:: Selected excerpt ::
ARTIFICIAL INTELLIGENCE AS COMMON SENSE KNOWLEDGE

Professor Douglas Lenat

The goal of AI and the goal of what I do is not understanding human cognition, consciousness and so on. It is not replacing human tasks per se but rather mental amplification: the same way that physics through engineering has provided physical amplification to us so that we can use automobiles to travel faster than our muscles could, microphones to be heard farther than our lungs could power our voices. In AI we use computers as mental amplifiers so that we can perform tasks, be creative, have common sense better and more usefully in our lives than we otherwise could. The paper I am presenting here is a synthesis of three presentations squeezed together describing how artificial intelligence is able to produce programs to help with those three kinds of tasks.

Another important point I think worth making is the distinction that was made between initial states and laws of nature and, as Professor Wigner said, this is one of the great, miraculous insights of physics and science. To realize what physics should do or where its source of power comes we focus on the laws of nature. In a sense, this is a misleading miracle from the point of view of our goal in AI because if we analogize it too strongly it causes us to focus on inference mechanisms rather than on the starting knowledge base. As a result, we try to develop mathematical theories of consciousness and reasoning and thinking and worry about equations for consciousness and so forth. That type of work has not panned out in the last thirty years. I guess there are other similarly misleading miracles from religion in early AI. All of these are focusing on laws of nature, on inference mechanisms rather than on initial states or initial starting states of knowledge, although our experience has been that programs that try to be general problem solvers, that try to be short simple models of intelligence, turn out not to be particularly useful given the goal that I stated. One of the first useful programs, in that sense, was the Dendral program which was developed at Stanford around 1965. As most of you are probably familiar, Dendral took a chemical formula like C(28)(33)N and would type out a list of all possible three dimensional configurations that could have that formula, all the isomers of that compound. If you take a strict topological treatment of a problem in a typical case, there are about forty three million isomers, but, by talking to chemists and extracting their rules of thumb for what they saw as a plausible isomer, they were able to put in knowledge about chemical topology and fundamental first principles of chemistry, and, in many cases, reduced the number of candidates that were considered. What these experiences lead us to do is to focus not on the inference mechanism but on the knowledge base.

Stored data
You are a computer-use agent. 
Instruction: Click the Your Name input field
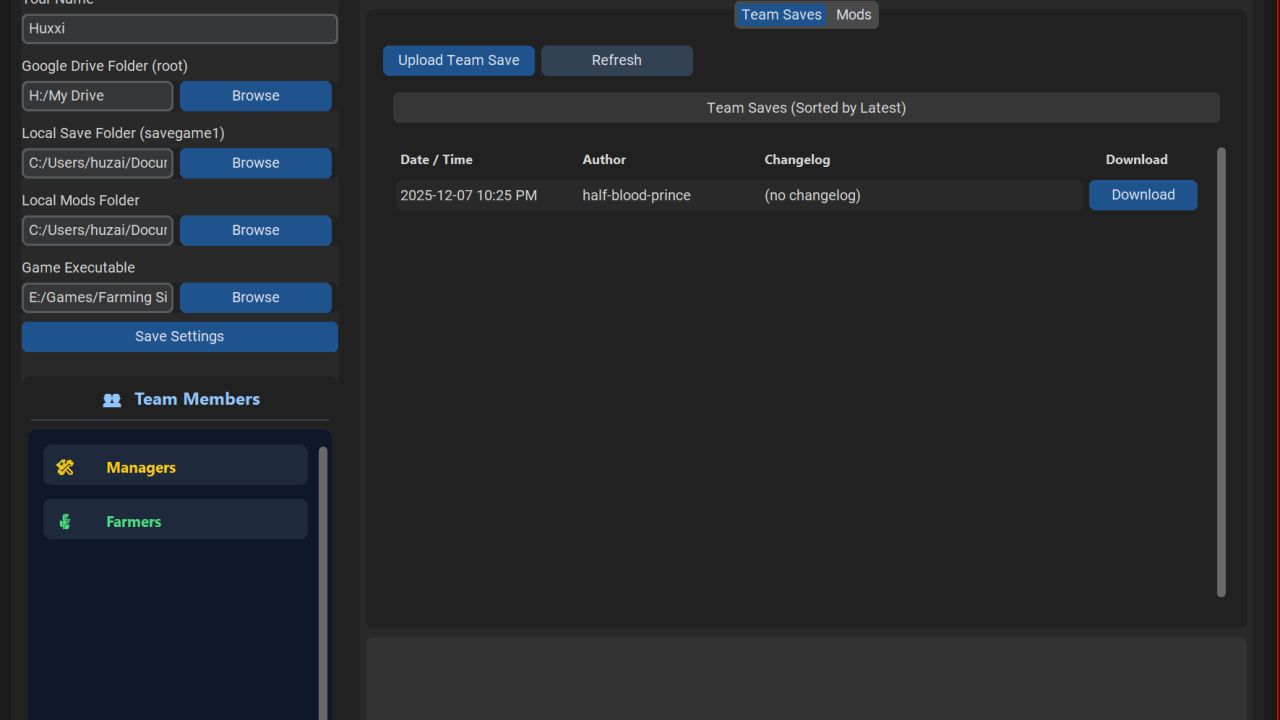tap(179, 28)
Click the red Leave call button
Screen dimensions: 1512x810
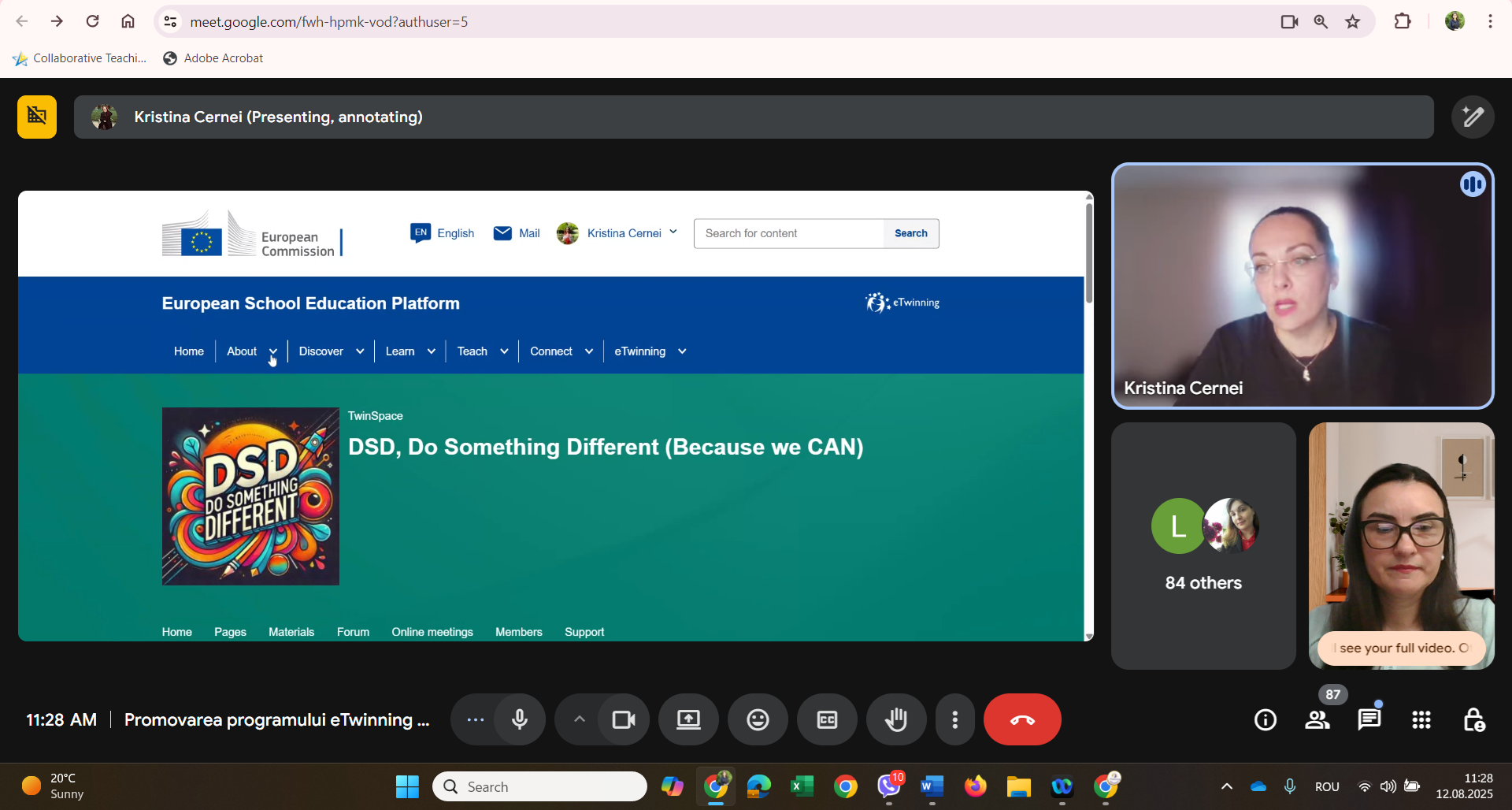(1021, 719)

:: The problem ::
For each statement, say whether it agrees with the passage on AI as common sense knowledge. Answer yes or no and quote the passage's deciding words. (a) The speaker's goal in AI is to understand human cognition and consciousness. (b) The Dendral program was developed at Stanford around 1965. (c) Work on mathematical theories of consciousness and reasoning has paid off over the last thirty years.

:: Solution to the exercise ::
(a) No: "The goal of AI and the goal of what I do is not understanding human cognition, consciousness and so on."
(b) Yes: "the Dendral program which was developed at Stanford around 1965."
(c) No: "That type of work has not panned out in the last thirty years."